Weder Ozonloch noch EU-Fangquoten schrecken die Kuses vom Fischfang ab. Die Zukunft des Familienbetriebes ist gesichert. Sohn Manuel macht gerade das Kapitänspatent, nachdem er eine Fischerlehre absolvierte. Und auch als erfolgreicher Radsportler tritt er in die Fußstapfen des Vaters. Der geht es inzwischen ruhiger an. „Zusammen mit meiner Frau radle ich kreuz und quer über die Insel, Binz ist der perfekte Ausgangspunkt dafür“, sagt er.

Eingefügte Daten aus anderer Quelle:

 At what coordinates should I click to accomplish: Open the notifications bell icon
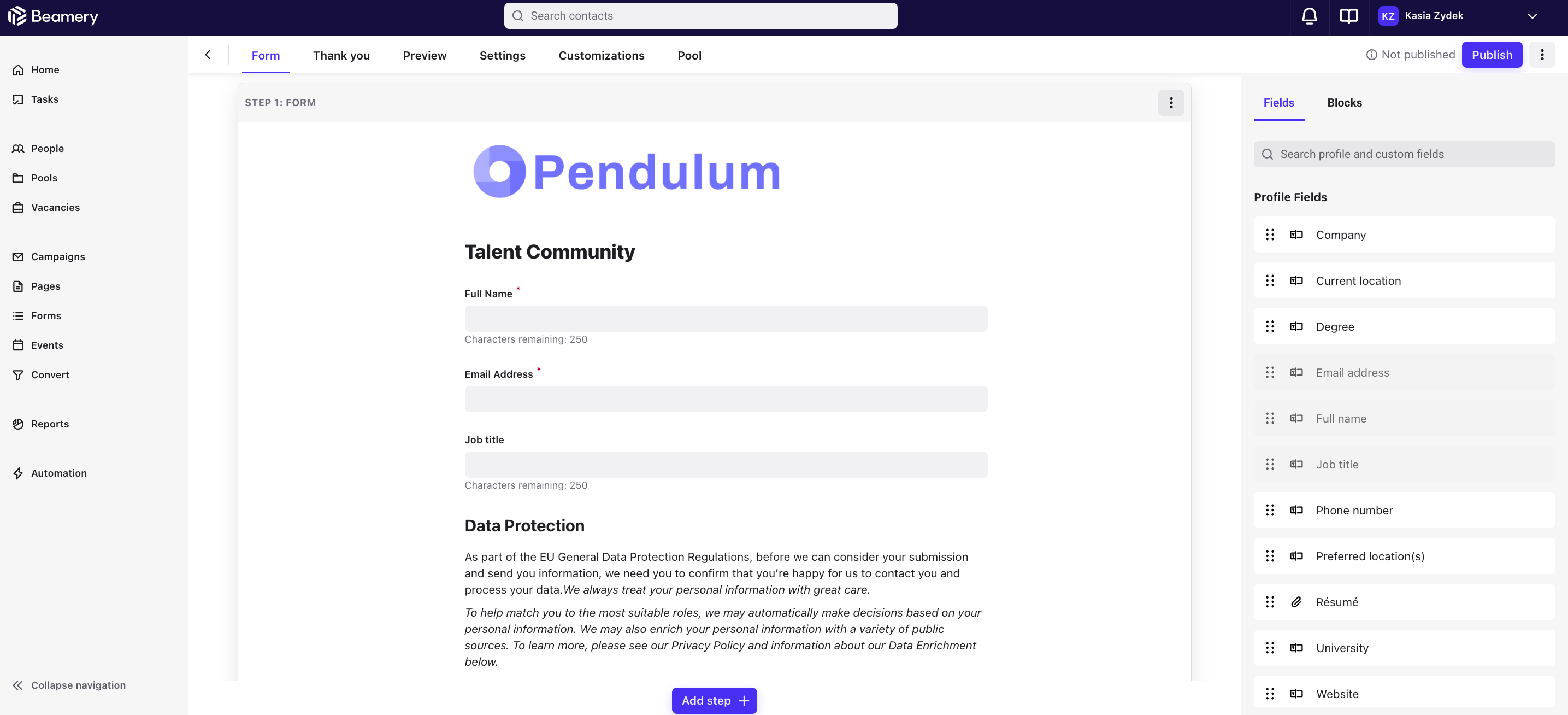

Kuse mag die Zeit im April und Mai besonders gerne, „wenn man sich schon auf den Sommer freut, es aber noch ruhiger ist“. Die Ostsee ist nur dann so richtig türkisfarben, sie verändert ihre Farbe über das Jahr. Am klarsten ist das Meer im Winter, „dann kann man bis sieben Meter tief unter Wasser sehen“, erzählt Kuse.
Zurück an der „Fischräucherei Kuse“. Gegen sechs Uhr knistert verheißungsvoll das Feuer über dem Buchenholz im Räucherofen, der Hornfisch hängt darin und ist gleich fertig. Jürgen Kuse selber mag die Hechtart wegen ihres mageren Fleisches, am liebsten gekocht mit Petersiliensoße und Kartoffeln. Viele Gäste bestaunen die Rügener Spezialität mit dem langen Schnabel lieber als ihn zu probieren. Sie entscheiden sich dann doch für den vertrauteren Hering. Auch die blaugrünen Gräten schrecken eher ab. Dabei seien die doch ein klarer Vorteil, meint Fischer Kuse, „die sieht man wenigstens gut“.